> _Aim of the task_
Below are some records. Reproduce them exactly from their first line through the line with "Vita Fede Titan bracelet (35, 846)", inclusive.

Stored data
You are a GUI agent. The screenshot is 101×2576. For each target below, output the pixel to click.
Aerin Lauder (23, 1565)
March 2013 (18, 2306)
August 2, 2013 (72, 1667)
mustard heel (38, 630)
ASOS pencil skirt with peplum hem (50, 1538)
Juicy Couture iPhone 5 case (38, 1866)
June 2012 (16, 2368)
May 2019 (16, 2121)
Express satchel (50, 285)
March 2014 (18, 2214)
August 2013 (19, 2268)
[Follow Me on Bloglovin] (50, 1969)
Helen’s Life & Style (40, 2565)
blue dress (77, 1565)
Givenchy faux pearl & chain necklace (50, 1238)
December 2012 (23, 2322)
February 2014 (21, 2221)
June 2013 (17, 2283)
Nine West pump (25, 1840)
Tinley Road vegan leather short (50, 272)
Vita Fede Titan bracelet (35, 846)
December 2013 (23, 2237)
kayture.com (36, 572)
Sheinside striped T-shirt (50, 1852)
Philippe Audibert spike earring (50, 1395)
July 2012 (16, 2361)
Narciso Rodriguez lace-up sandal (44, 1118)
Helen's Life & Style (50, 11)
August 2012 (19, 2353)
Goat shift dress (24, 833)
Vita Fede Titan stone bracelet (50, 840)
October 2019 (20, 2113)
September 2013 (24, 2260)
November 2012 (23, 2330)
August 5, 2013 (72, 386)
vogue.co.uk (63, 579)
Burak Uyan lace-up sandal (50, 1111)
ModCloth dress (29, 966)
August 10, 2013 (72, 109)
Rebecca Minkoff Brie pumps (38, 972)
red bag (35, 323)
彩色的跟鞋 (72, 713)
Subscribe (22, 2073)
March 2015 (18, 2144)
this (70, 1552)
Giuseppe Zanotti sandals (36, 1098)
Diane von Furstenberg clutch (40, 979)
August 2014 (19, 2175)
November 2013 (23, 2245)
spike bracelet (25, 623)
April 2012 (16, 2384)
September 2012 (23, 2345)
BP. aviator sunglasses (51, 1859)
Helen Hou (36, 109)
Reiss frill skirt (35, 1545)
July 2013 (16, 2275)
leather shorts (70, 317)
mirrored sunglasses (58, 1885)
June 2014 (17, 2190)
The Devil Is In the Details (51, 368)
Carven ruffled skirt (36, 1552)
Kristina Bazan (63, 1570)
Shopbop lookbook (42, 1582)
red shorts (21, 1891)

> _Solution to this task_
You are a GUI agent. The screenshot is 101×2576. For each target below, output the pixel to click.
Aerin Lauder (23, 1565)
March 2013 (18, 2306)
August 2, 2013 (72, 1667)
mustard heel (38, 630)
ASOS pencil skirt with peplum hem (50, 1538)
Juicy Couture iPhone 5 case (38, 1866)
June 2012 (16, 2368)
May 2019 (16, 2121)
Express satchel (50, 285)
March 2014 (18, 2214)
August 2013 (19, 2268)
[Follow Me on Bloglovin] (50, 1969)
Helen’s Life & Style (40, 2565)
blue dress (77, 1565)
Givenchy faux pearl & chain necklace (50, 1238)
December 2012 (23, 2322)
February 2014 (21, 2221)
June 2013 (17, 2283)
Nine West pump (25, 1840)
Tinley Road vegan leather short (50, 272)
Vita Fede Titan bracelet (35, 846)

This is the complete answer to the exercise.